Principles of Marching Band Show Design - a Senior Project Interview

Shane Momchilovich of the Class of 2026, Baldwin-Woodville High School, Wisconsin, performing with the Baldwin-Woodville High School Marching Band.

Shane Momchilovich of the Class of 2026, Baldwin-Woodville High School, Wisconsin.

I was honored to take part in this senior project of Shane Momchilovich, a class of 2026 trumpet performer at Baldwin-Woodville High School in west-central Wisconsin. Shane is interested in a career in marching band show design and arranging, and his questions were very insightful. I hope you enjoy the interview, and I wish all my best to Shane in his future musical career endeavors!

  • SHANE: How does the design hierarchy work? Does the brass writing influence the overall concept of the show, or is it the other way around? Does the concept dictate the writing?

    • DR. MILLER: This is a question that has many answers. It’s important to remember that the overriding caption that controls so much of a show’s success is "General Effect” - how well do all the sounds and sights coordinate and work together, with good pacing, clear audience focus, and variety, to produce a sustained and varied emotional response in the audience. Some show concepts and design teams start with the visual storyboard first. Other productions need to lean on sound design in the electronics first. I find that amongst the 20+ design teams I work with, about 80% of the time the winds are the first thing that gets written, followed by everything else. But I also have design teams where a percussionist sketches everything, and then I orchestrate it. In the end, the choice on “what comes first” comes down to “what does this show concept dictate for our process” and “which designer has the clearest idea of what this should look, feel, and sound like.” Leaving your ego at the door and allowing that flexibility is key.

  • SHANE: What is most unique about writing for a marching band, that makes it different from writing for a concert band or other sitting ensemble?

    • DR. MILLER: Marching Band writing is unique in its scale (literally, the size of the field canvas on which you’re designing and the large crowds and spaces entailed) paired with the need to balance artistic merit with practical idiomatic writing.
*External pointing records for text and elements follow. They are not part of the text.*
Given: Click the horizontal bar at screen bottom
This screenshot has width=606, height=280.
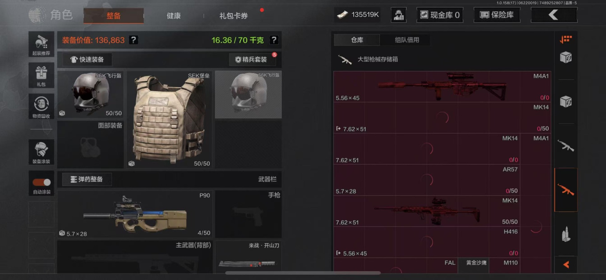Looking at the screenshot, I should [x=303, y=273].
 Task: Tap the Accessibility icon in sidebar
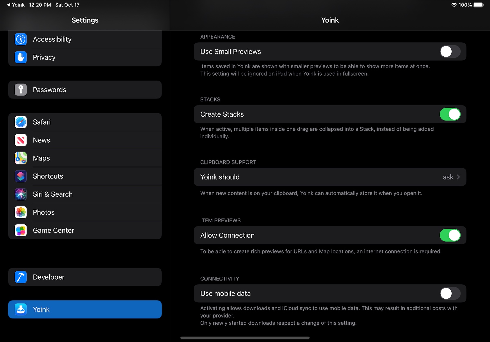coord(21,39)
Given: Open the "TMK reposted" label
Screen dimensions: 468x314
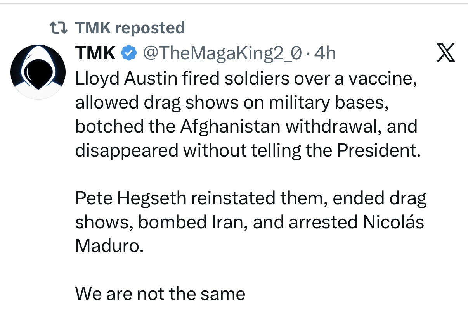Looking at the screenshot, I should click(129, 28).
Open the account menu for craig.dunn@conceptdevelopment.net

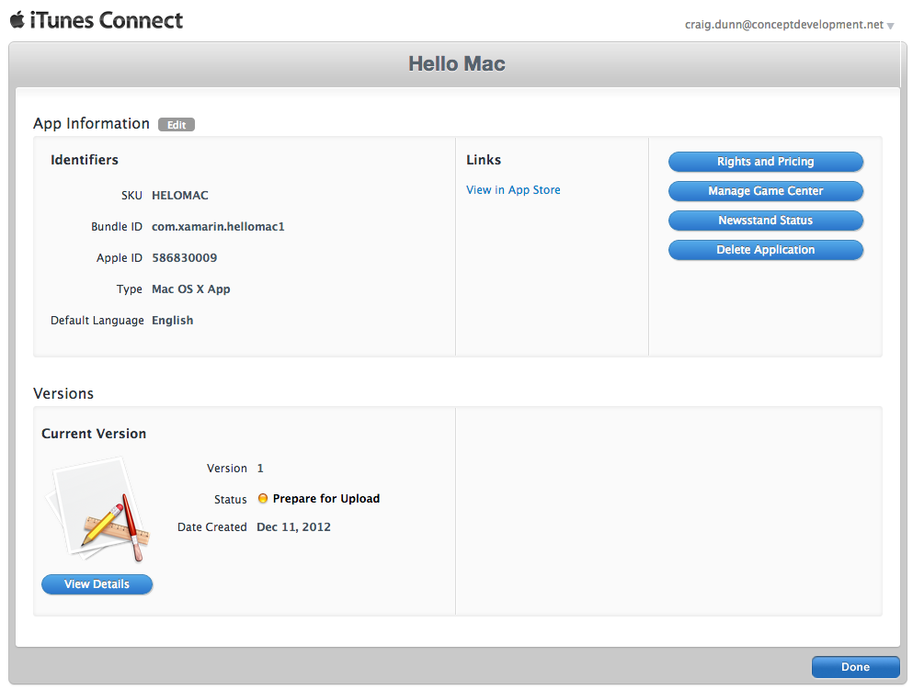(x=782, y=25)
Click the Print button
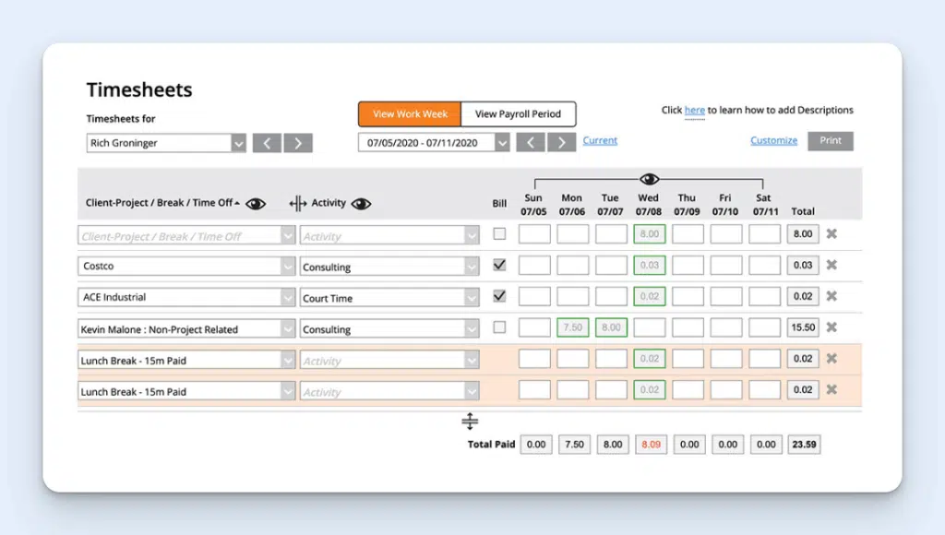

We have to constantly be asking ourselves “does the physical and mental demand of this moment match the ability level of this ensemble, and is the risk of this demand properly pay off in the audience and judge appreciation for what we’re doing?” Remember, judges only give you credit for what you achieve, not what you try to achieve. So writing within the capabilities of the ensemble, be it range, sustained volume, technique limitations, field spread, or just plain mental and physical stamina, are a must. You can’t just write whatever you want because it looks and sounds cool. The performers must achieve it at a high level. If this was pure art, there wouldn't be an Indianapolis Colts logo on the field while we do it. Always remember that balance.

  • SHANE: Do you write music primarily to impact the audience, or to be competitive for a judge? How do you balance the two?

    • DR. MILLER: I think this depends on your ensemble’s situation. If you’re writing for a marching band that relies on Friday night football crowds’ support, you’d better make sure that your show appeals to them while still satisfying the needs of a competitive, caption-based show. And in the end, I think it’s quite rare that any ensemble can ignore satisfying their Friday night crowds with relatable, recognizable musical and thematic content. It doesn’t mean you can’t explore more esoteric or darker materials ever. But there are limits. Do you think that a small town, rural audience on Friday night wants to hear a guard member screaming in a blood-curdling voice “Oh god no” as the final sound in a halftime show that explores mental illness and loneliness? (That’s a real high school show I saw once). I would posit that they do not. I’m not belittling that topic in any way, simply stating that there are more nuanced and receptive zones in which to explore those kind of darker, intense ideas. Like in all things, seek the middle way, where you balance audience comprehensive and reception with the more layered themes and meanings you want your production to explore.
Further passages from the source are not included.